2021年から2025年までの作品を収めた第4歌集。
言葉が殻を破ったような迫力のある歌が多い。結婚生活が詠まれる一方で、ひりひりするような痛みと重苦しさも感じる。
風の日は橋がひかるよ地上からすこし浮かんでひとを思えり
夏草は身体の外で鳴りながら楽器のように受け身でいたい
泣くひとを見てるしかないドトールで白い絵の具に塗り潰される
声は変わり、心も変わる。柑橘を嗅いでからだを変わってもいい
夢に字幕があればいいのに「来て」という文字のうしろに花びらは散り
火鍋用鍋の左右で茹でる蕎麦胃袋ふたつ光らせながら
身体じゅうの穴を眠気が掘りすすむ生前に花を手向けてもいい
眠りいる目鼻を指でたどりゆく夜更け、城跡、靴を燃やして
吊り革に手首を嵌めて目をつむる供花のようには眠くなくとも
斬首ののち残る視界に立っているみずからの脚 草のあわいに
移し替えるときにこぼれる骨の粉喪服に息を吹きかけて消す
まばたきに何度でも押し潰される自室に夜のベランダがある
1首目、橋の上には地上とは少し違った世界がある。

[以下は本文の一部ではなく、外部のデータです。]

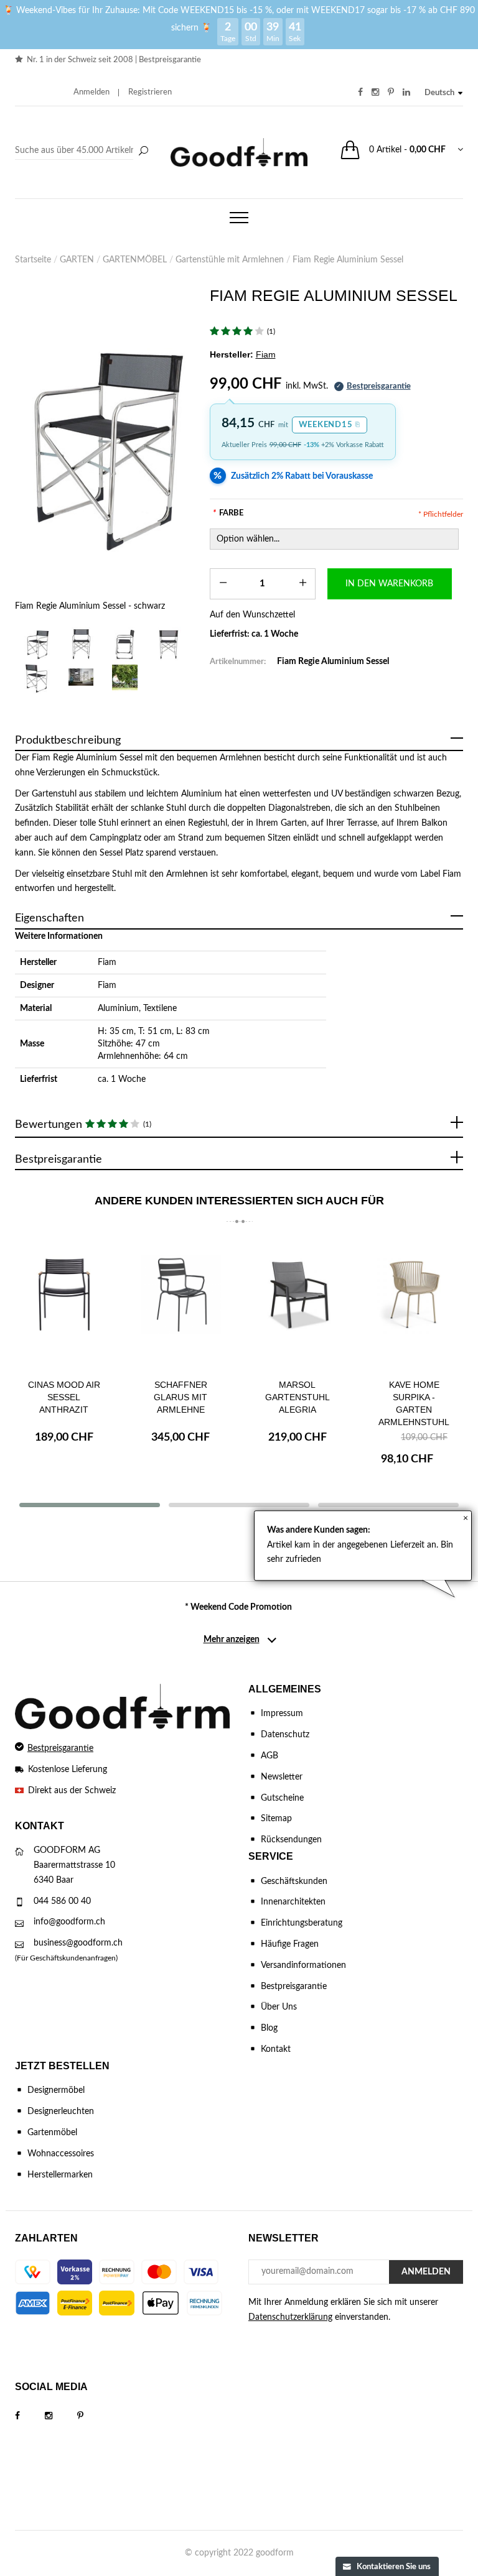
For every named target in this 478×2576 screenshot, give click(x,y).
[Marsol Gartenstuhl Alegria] (297, 1304)
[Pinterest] (92, 2416)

明るい相聞歌。
2首目、自ら鳴ることはなくて人の手に鳴らされる存在である楽器。
3首目、声を掛けることさえできず壁の一部になったような気分か。
4首目、身体だけは一生変わらない。別の身体に乗り換えられたら。
5首目、初二句の発想に惹かれる。夢では聴き取れない言葉も多い。
6首目、茹で上がったら食べようという欲望が胃袋を光らせている。
7首目、麻酔が効いていくところか。生者にこそ花が必要なのかも。
8首目、夫の寝顔に触れながら城跡を旅するような寂しさを感じる。
9首目、乗り物に乗っているだけだがまるで吊るされているみたい。
10首目、斬り落とされた首が見ている自分の脚。鮮烈なイメージ。
11首目、祖母の収骨の場面。この世から消えてしまったとの思い。
12首目、逃げ場のないような息苦しさがある。下句も不吉な感じ。
2025年12月9日、左右社、2000円。